The post office has agreed to serve the 53 cluster boxes, each with 12 or 16 boxes, in that "Phase 5" area after receiving positive feedback from a survey asking residents in the area if they would use the boxes.

Postal employees say the boxes should be getting delivery by Sept. 8, but may be delayed based on whether they can find an employee to make the deliveries.

Postmaster Bill Butler refused to comment on the cluster box service.

Dwight Ballard in the postal service's Denver office was unavailable for comment, though Ballard sent a letter to the city outlining the post office's plans to get service to that area.

He apologized for the "previous confusion" in the letter and identified an "informal agreement" with the city to deliver mail to the boxes.

Vigil Padilla, the supervisor of customer service for the post office, said the survey may have not been as big a deal as the post office initially thought.

"I'm not really sure how much weight that survey really had on the outcome," Padilla said.

Susan Dellinger, the city's geographical information systems coordinator, said the post office received a high response rate about 40 percent on the survey. The city drew up the two-question survey.

Dellinger said U.S. Sen. Wayne Allard (R-Col.) wrote a letter to the post office that helped the city make the cluster box delivery program work.

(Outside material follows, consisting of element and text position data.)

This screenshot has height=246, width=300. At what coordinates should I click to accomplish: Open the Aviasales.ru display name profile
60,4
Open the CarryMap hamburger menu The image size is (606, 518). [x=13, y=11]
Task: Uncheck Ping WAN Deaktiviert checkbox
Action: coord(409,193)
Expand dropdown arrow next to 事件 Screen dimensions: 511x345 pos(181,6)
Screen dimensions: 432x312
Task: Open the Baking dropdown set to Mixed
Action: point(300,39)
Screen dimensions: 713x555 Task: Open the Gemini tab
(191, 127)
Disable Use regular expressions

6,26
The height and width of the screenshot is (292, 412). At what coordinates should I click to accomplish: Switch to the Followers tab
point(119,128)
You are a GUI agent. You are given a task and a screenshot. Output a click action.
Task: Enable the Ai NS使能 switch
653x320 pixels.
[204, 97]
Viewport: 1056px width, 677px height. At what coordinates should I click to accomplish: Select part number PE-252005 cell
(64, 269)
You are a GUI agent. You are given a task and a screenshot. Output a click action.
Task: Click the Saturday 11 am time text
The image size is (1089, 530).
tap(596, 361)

The city has been battling with the post office to make it deliver mail to the boxes in the Phase 5 area.

The city had paid installation fees to get the boxes put in as the final part of a five-phase plan to extend postal service throughout the city and relieve some of the pressure at the main office on Third Street and Lincoln Avenue.

The city has identified that intersection as the busiest crossing in Steamboat Springs.

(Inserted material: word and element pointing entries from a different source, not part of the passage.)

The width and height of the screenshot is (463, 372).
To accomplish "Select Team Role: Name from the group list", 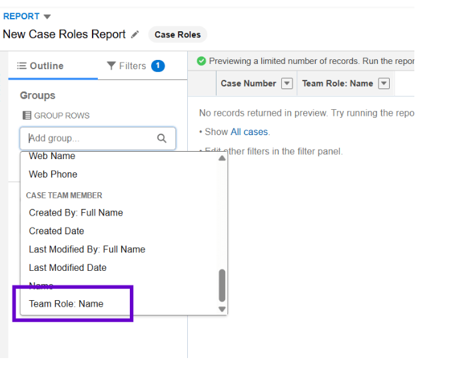I will [x=66, y=303].
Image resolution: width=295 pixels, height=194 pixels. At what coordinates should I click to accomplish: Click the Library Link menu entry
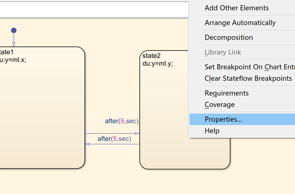(223, 52)
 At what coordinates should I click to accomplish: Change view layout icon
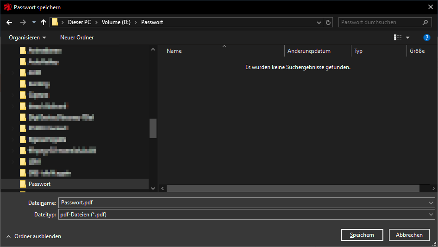click(x=397, y=38)
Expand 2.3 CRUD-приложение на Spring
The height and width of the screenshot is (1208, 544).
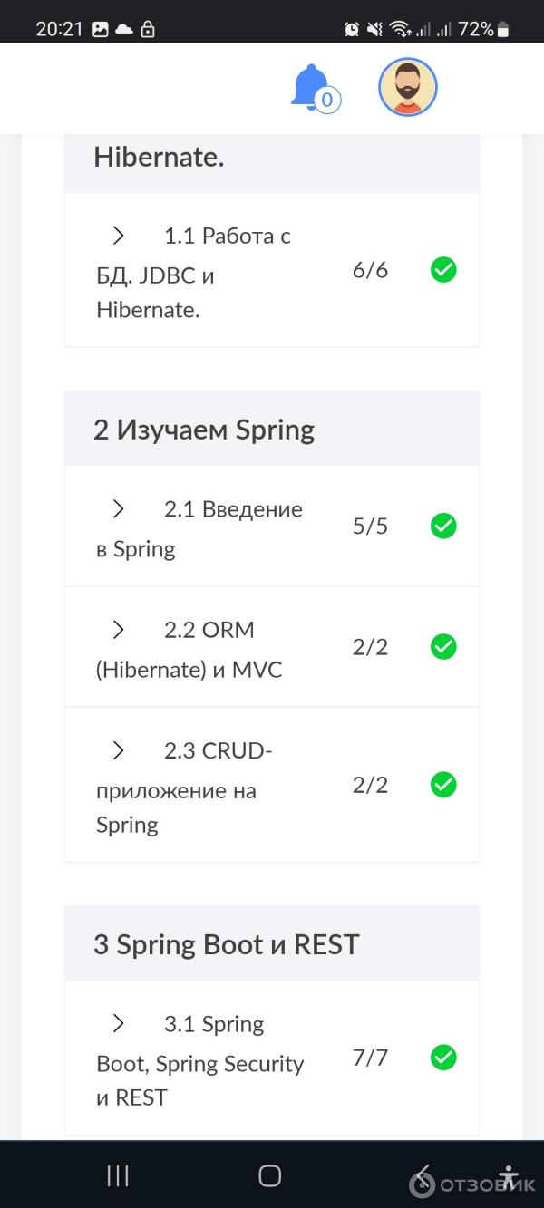[x=117, y=749]
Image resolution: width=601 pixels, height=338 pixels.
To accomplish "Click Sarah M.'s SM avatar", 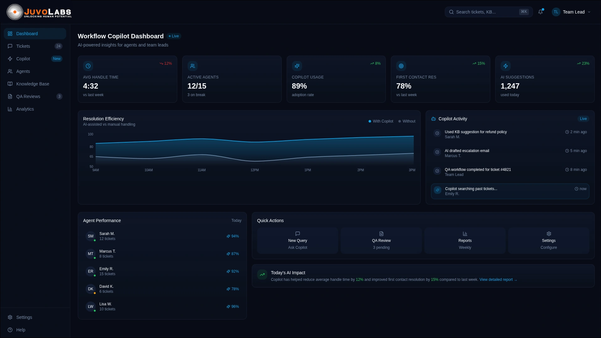I will click(91, 236).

The post office, which paid for the boxes that were placed in the Phase 5 area, was unwilling to man the delivery route because there had not been enough demonstrated demand for cluster boxes in the first four phases of the cluster box installation program.

The post office currently has the capacity to deliver mail to 3,500 households at cluster boxes in Steamboat Springs, but only makes 1,100 to 1,200 such deliveries a day, Butler said in April.

People with access to the boxes are simply not using them. Meanwhile, the post office fills almost 8,000 boxes a day at the two post offices in town.

Paying drivers to deliver mail to only 30 percent of the potential cluster-box customers is not an efficient way of doing business, even though each cluster box already cost the post office about $1,000, Butler said.